> _TASK DETAILS_: Please rewrite the rows from the line containing "At what (x,y)" through the end of the records, inclusive, replacing "hero-title" with "page-heading" and leaving everything else unchanged. Leave out the pictures.

> _GIVEN DATA_:
[Start of Attachment]
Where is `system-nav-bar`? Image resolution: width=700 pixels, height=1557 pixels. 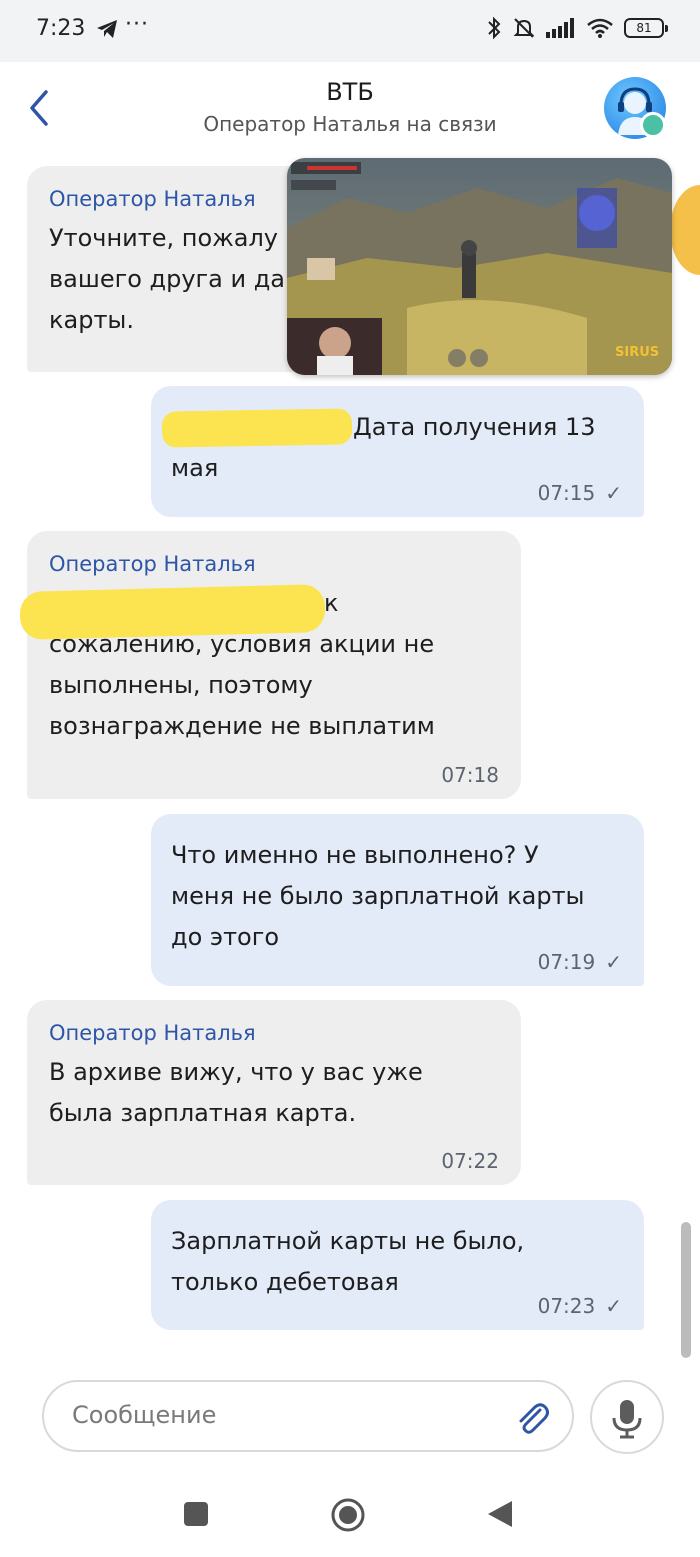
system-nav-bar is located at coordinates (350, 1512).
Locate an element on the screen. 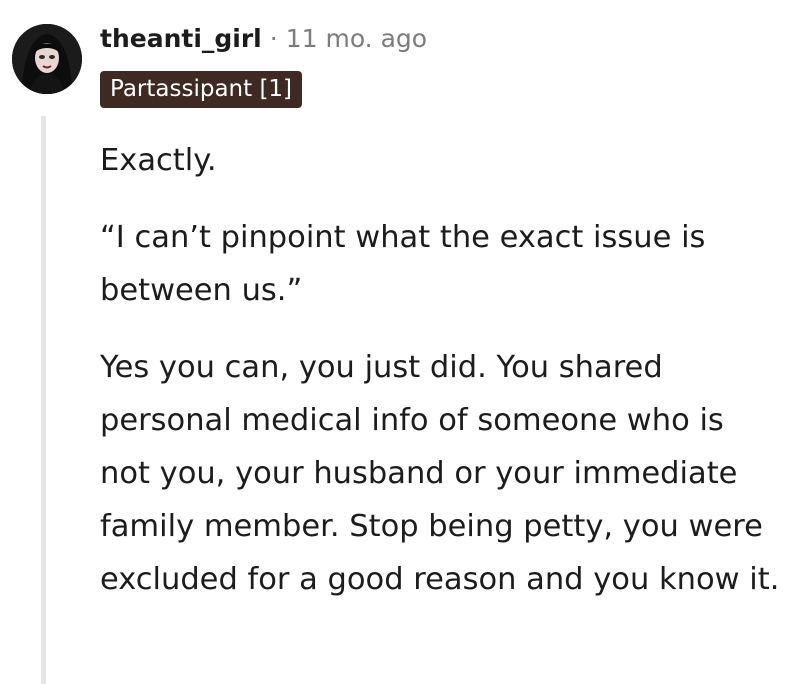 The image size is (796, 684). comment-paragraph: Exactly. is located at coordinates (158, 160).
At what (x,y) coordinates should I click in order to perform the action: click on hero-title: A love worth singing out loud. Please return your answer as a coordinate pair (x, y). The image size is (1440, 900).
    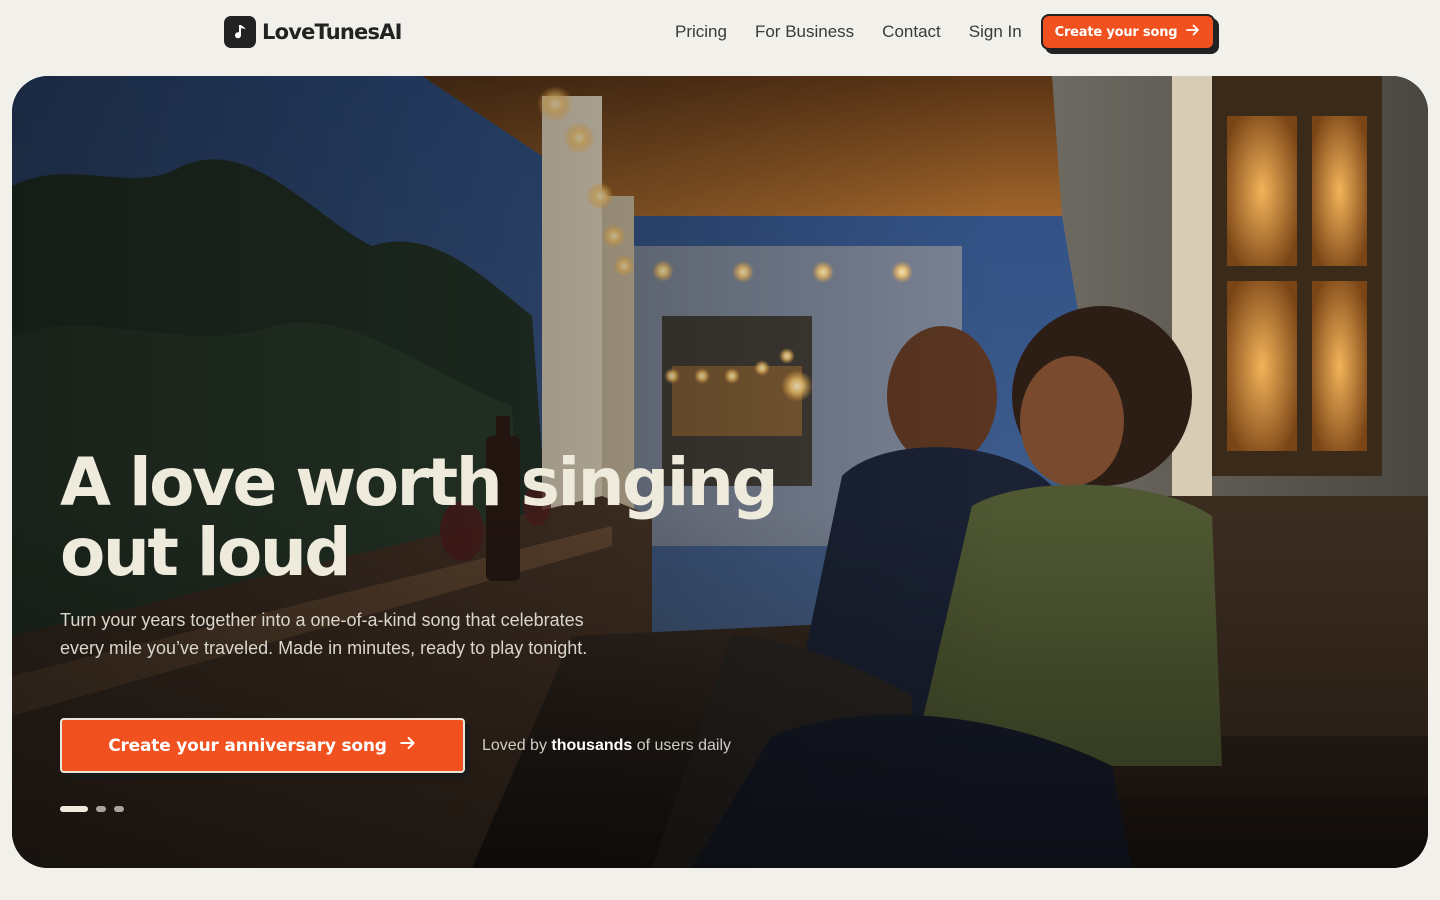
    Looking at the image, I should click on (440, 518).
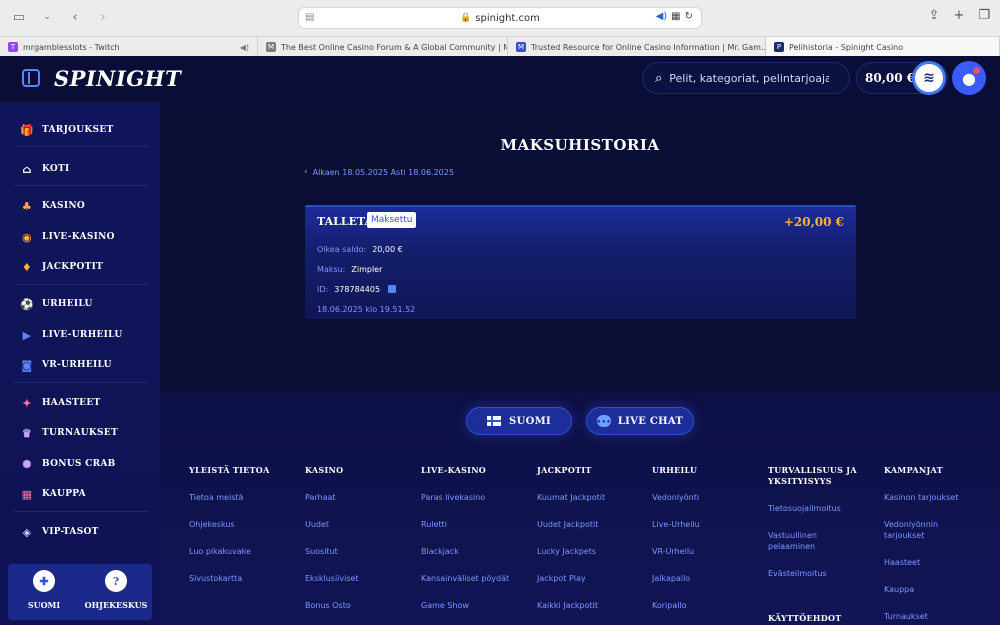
[End of Attachment]
> _THE ANSWER_:
At what (x,y) coordinates should I click in order to perform the action: click on page-heading: A love worth singing out loud. Please return your answer as a coordinate pair (x, y). The image size is (1440, 900).
    Looking at the image, I should click on (440, 518).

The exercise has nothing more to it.